Editor's Choice

The positive in negatives

BMJ 2003; 327 doi: https://doi.org/10.1136/bmj.327.7409.0-g (Published 31 July 2003) Cite this as: BMJ 2003;327:0-g
  1. Kamran Abbasi, deputy editor

    “Does the BMJ publish studies on American datasets?” asked a researcher at a meeting in Atlanta, Georgia, last week on reporting behavioural interventions. We do, of course, although it is worrying that a scientist from the Centers for Disease Control and Prevention thinks we may not. Inevitably, there is considerable international interest in the US healthcare system, just as there is in the NHS, and studies in one setting might generalise to others. But there are more reasons for us to be interested. Our website, bmj.com, attracts about 185 000 users a week, mostly from outside the UK, many from North America. BMJ USA, a monthly digest of the weekly BMJ reaches about 100 000 US family physicians.

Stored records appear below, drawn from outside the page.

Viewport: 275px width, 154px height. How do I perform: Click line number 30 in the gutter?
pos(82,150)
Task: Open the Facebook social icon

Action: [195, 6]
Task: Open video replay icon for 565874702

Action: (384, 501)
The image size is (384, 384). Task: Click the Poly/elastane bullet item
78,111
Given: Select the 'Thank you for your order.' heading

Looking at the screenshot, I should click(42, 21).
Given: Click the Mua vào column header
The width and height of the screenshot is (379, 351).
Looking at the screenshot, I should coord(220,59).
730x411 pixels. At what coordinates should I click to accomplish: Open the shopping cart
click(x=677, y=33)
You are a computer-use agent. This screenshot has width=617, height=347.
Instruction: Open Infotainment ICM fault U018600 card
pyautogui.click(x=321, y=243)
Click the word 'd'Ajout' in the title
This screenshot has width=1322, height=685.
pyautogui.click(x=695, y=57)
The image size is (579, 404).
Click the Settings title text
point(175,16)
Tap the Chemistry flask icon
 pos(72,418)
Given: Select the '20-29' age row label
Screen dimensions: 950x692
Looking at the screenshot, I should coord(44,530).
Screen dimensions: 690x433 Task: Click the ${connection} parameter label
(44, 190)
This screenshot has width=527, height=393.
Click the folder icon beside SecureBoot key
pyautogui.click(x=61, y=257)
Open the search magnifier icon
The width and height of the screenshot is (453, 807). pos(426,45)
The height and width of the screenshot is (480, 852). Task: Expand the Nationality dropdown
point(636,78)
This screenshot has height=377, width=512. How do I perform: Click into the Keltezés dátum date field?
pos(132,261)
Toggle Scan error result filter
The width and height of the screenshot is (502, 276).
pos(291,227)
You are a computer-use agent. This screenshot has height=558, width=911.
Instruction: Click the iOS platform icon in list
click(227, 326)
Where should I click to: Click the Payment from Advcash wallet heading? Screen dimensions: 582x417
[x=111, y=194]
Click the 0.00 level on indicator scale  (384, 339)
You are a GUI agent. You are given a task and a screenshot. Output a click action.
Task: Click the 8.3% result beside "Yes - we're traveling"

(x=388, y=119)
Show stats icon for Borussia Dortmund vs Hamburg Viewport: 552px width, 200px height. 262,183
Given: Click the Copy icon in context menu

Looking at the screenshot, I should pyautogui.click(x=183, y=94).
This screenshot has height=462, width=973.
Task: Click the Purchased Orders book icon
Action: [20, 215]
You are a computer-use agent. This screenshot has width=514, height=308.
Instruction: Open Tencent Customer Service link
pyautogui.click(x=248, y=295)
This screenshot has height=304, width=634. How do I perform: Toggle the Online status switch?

    One method of shortening research papers, suggested a few journal editors at the same meeting, is to chop out negative findings. We do not—this is publication bias, where positive findings are reported and negative ones consigned to the dustbin of research history. Publication bias distorts the scientific record but many editors abet it unwittingly—and wittingly—in an attempt at “sexing up” their journals. Researchers and funding bodies—especially industries with an interest in product development—are reluctant about submitting negative studies for publication. Yet there are positives in negatives: they can shake our faith. Some of us, George W Bush for example, have more than our fair share of self belief. “I know what I believe,” he said in Rome two years ago. “I will continue to articulate what I believe and what I believe—I believe what I believe is right.” Well, often what we believe is not right.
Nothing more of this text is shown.